In the last post, we advocated to start with simple models. To give a concrete example, let us assume that we want rank all movies that are aired today given a reference “query” that is a user-selected movie. For the sake of simplicity, we assume that the query movie has a ‘vampire’ theme and thus, we only want retrieve relevant movies with a similar topic. A good choice is a linear ranking SVM. Why? Because the model can be trained as a standard SVM classifier if we convert the training samples into pairs and thus, off-the-shelf software can be used. Plus, the parameters only consist of a single vector that weighs each feature dimension and is thus perfect to understand what the model learned.
Here is a sketch of the training procedure:
– mark all vampire movies with +1 and -1 otherwise
– choose two movies (a,b) from +1 and -1
x = (a – b) if a in +1 and b in -1, y=+1
x = (b – a) if a in -1 and b in +1, y=-1
– continue to sample pairs until a given threshold
– train a linear SVM with the x, y data, output: weight vector W
At test time, a ranking is induced by projecting each movie vector m into the feature space, s=W*m, and then sorting the distance from the query to all movies: argsort(W*query – W*movies). An easy interpretation of the learned model is a hyperplane that separates vampire (+1) and non-vampire (-1) movies. However, since the model is linear, a perfect separation might not be possible!

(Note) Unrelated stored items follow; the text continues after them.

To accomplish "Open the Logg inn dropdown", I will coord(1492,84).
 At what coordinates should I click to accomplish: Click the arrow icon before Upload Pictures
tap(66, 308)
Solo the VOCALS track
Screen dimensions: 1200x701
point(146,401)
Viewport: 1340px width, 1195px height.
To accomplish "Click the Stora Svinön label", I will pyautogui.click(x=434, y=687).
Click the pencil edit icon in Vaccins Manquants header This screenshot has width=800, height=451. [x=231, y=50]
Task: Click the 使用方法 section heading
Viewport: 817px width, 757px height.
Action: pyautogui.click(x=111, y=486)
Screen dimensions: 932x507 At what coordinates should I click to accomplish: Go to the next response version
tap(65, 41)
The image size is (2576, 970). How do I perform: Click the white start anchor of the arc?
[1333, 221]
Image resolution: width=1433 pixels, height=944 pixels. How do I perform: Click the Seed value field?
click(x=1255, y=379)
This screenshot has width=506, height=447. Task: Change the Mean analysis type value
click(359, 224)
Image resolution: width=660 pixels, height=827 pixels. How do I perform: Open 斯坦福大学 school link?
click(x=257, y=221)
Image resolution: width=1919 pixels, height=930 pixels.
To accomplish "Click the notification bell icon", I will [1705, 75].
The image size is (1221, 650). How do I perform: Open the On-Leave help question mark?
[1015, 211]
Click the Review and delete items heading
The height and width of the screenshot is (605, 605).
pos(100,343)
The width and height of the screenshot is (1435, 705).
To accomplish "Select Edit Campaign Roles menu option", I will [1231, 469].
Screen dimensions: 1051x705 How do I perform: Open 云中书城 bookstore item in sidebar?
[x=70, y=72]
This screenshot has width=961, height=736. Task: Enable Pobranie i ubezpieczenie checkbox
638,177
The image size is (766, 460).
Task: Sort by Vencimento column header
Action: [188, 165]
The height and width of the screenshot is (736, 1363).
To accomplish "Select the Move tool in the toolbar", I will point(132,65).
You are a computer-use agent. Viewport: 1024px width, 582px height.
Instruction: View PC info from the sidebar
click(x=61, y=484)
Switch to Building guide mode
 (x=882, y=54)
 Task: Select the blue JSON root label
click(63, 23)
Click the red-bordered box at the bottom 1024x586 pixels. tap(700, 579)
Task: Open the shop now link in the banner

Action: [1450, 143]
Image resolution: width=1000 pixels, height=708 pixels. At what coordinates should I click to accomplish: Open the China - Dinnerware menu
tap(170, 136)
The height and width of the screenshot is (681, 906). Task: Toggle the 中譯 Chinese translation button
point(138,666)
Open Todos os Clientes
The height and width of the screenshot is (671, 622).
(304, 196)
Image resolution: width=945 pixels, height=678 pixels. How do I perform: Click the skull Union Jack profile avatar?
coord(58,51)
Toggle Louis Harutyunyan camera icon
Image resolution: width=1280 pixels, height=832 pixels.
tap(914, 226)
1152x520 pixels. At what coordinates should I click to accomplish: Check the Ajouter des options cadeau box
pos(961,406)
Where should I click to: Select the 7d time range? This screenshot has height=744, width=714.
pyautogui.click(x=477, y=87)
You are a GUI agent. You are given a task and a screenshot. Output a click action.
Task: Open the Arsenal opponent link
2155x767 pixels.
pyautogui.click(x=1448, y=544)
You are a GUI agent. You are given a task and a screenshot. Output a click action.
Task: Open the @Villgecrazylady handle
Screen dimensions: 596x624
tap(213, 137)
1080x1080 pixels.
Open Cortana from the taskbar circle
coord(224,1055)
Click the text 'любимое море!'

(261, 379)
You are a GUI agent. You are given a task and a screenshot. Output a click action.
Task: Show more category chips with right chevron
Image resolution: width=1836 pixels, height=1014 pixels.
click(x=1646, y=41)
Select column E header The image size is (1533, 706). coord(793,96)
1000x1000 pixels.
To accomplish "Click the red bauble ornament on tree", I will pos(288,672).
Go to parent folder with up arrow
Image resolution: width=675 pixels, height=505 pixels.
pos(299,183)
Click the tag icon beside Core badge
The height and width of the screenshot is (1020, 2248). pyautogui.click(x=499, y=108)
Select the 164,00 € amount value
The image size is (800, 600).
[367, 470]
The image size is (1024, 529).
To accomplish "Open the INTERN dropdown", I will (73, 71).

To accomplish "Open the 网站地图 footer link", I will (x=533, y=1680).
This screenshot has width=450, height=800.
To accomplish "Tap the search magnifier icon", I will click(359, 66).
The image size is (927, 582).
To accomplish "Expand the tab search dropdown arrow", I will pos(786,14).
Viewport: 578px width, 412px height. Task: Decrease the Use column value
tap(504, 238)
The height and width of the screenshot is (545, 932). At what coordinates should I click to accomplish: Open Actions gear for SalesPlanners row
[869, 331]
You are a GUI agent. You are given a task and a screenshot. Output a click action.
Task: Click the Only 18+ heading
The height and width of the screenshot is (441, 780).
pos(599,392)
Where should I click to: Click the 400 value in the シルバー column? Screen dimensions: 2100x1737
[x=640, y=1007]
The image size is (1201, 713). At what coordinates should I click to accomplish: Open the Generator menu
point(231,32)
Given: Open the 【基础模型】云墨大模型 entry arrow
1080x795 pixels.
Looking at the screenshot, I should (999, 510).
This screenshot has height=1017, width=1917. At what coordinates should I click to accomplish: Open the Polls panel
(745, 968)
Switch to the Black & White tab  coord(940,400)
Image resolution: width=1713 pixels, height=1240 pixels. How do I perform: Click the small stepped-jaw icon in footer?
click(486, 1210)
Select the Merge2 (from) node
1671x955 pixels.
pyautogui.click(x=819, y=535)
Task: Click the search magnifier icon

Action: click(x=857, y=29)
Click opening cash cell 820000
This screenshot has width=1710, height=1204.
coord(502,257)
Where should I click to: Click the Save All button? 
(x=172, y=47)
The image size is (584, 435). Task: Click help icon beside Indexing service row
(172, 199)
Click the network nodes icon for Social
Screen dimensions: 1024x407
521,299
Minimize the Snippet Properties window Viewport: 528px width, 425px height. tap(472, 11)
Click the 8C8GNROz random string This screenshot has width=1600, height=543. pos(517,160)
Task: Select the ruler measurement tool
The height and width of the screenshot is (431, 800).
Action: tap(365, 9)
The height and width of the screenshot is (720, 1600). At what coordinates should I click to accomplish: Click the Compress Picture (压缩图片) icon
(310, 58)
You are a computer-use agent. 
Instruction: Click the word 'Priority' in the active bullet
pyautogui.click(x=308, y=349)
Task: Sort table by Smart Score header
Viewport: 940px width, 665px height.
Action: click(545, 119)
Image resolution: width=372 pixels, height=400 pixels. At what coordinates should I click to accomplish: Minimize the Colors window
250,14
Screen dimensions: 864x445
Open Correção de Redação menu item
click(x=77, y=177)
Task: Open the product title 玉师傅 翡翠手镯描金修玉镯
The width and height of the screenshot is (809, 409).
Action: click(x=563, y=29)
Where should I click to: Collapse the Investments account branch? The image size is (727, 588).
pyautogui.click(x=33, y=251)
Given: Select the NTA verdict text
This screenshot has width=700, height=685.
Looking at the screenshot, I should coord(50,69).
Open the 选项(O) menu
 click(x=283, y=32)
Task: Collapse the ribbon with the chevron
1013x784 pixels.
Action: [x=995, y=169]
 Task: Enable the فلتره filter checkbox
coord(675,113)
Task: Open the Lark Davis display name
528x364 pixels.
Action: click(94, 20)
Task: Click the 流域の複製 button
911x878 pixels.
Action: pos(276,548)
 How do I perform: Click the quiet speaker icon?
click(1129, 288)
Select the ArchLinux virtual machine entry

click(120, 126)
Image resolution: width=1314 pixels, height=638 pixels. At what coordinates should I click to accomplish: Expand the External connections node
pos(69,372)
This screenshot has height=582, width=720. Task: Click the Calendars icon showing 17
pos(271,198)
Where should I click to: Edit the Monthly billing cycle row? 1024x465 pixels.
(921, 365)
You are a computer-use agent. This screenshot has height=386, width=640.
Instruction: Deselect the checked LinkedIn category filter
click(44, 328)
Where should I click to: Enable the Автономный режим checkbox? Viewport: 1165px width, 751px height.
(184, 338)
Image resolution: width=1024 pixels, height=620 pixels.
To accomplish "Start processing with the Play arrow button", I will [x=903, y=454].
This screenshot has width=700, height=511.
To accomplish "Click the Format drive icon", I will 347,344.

For the vampire theme, the ranking is pretty good which is not really surprising because the theme contains very discriminative keywords that are weighted higher than all other keywords. However, for tougher themes the results are often disappointing because a linear separation of the keywords is not possible.
Bottom line. Despite the fact that the ‘learning to rank’ approach is incredibly popular, the accuracy of simple, linear, models largely depends on the quality of the input features. In our case, the expressive power of the raw features often did not suffice, because rare, but precious keywords were often missing and furthermore, we did not use any prior knowledge regarding the context of a keyword. The latter could be addressed by the use of the co-occurrence matrix, but for movies with very few keywords, only 2-3 words, deriving a context is still difficult if the words do not belong to the same topic. Then, a clear judgment to what topic a keyword belongs is not reliable.